PPRuNe Forums - View Single Post - Touchdown RVR failure on CAT II/III
View Single Post
Old 6th Feb 2018, 19:52
  #27 (permalink)  
EMIT
 
Join Date: Aug 2007
Location: The Netherlands
Age: 67
Posts: 288
Likes: 0
Received 0 Likes on 0 Posts
Answer

Stripes / Not meant to be condescending. In the first couple of answers there were remarks about substitution and then there were strange ways that substitution seemed to be implemented by some posters.
I think #11 (Goldenrivett) already dealt with that mis-interpretation of substitution.

Reading and understanding ought not be difficult; what is difficult is FINDING things in EASA rules. An example is the reference in #3 – it leads properly to the AMC and GM book of EASA, but that is only part of the whole complex of rules.

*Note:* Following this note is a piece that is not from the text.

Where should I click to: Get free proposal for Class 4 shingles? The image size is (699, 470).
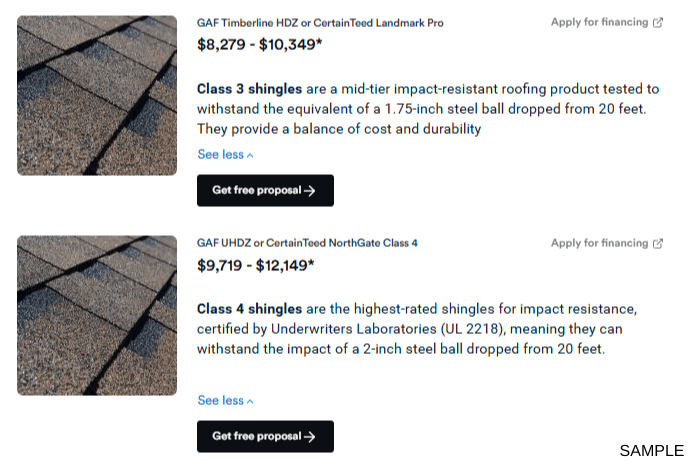click(265, 436)
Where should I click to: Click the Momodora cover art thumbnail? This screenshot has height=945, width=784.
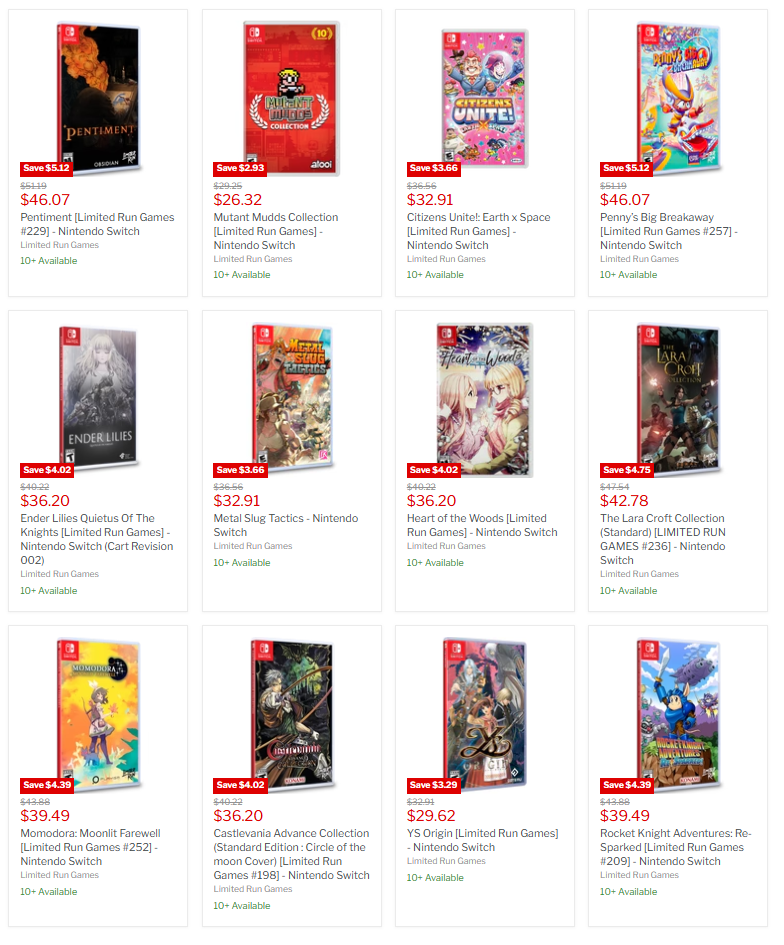pos(98,714)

The issue date seems to be 25 oct 2012 (but the first page literally states “Initial issue” ) – so, is this a current reference or not?

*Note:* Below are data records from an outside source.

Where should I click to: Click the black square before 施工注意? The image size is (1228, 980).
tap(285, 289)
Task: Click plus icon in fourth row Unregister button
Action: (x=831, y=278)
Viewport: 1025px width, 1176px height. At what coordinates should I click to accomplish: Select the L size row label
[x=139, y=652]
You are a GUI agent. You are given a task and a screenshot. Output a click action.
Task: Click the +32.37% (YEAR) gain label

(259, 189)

The initial check I made was with my company regulations for the situation as described by the OP.
Those rules state literally – The touchdown zone RVR (may be replaced by midpoint RVR if touchdown not available) is always controlling. If reported and relevant, the midpoint and stop-end RVR are also controlling. … etcetera …

Now, as you correctly pointed out, EASA rules nowhere mention the substitution of one RVR with another one.
However, EASA does state that all Low Visibility Operations are subject to Special Approval. The company seeking a Special Approval must present their Operations Manual to the national authority for authorization – with that approval, that OM becomes the law for the company pilots.
What we, as pilots, cannot check is whether the inclusion of the substitution rule is a sort of unintentional leftover from previous rules, and not weeded out by the authority during their inspection, or whether it is an intentional amplification of the meagre wording in the EU rules.

Using Air Ops Easy Access lumps all the books together, but what a load of electronic paper to rummage through. Of course, search function, but what if you are looking for “low temperature correction” , they call it “temperature compensation”, “substitute” or “replace”? Tedious!

With all these caveats it is hard to give a definitive answer to the OP, he really should get his company to check it with their national authority.

Your reasoning in #22, second paragraph, about the similarity with the situation where an RVR drops below limits after you have descended below 1.000 HAT seems correct, but actually it is not from a statistical risk standpoint, such as regulators regard.
The time from 1.000 ft HAT until touchdown is around a minute and a half. Only one aircraft is in that position at any one time. The crew is bound by required visual reference rules. The risk for just that one aircraft to do look and see in case one RVR drops below limits is acceptable.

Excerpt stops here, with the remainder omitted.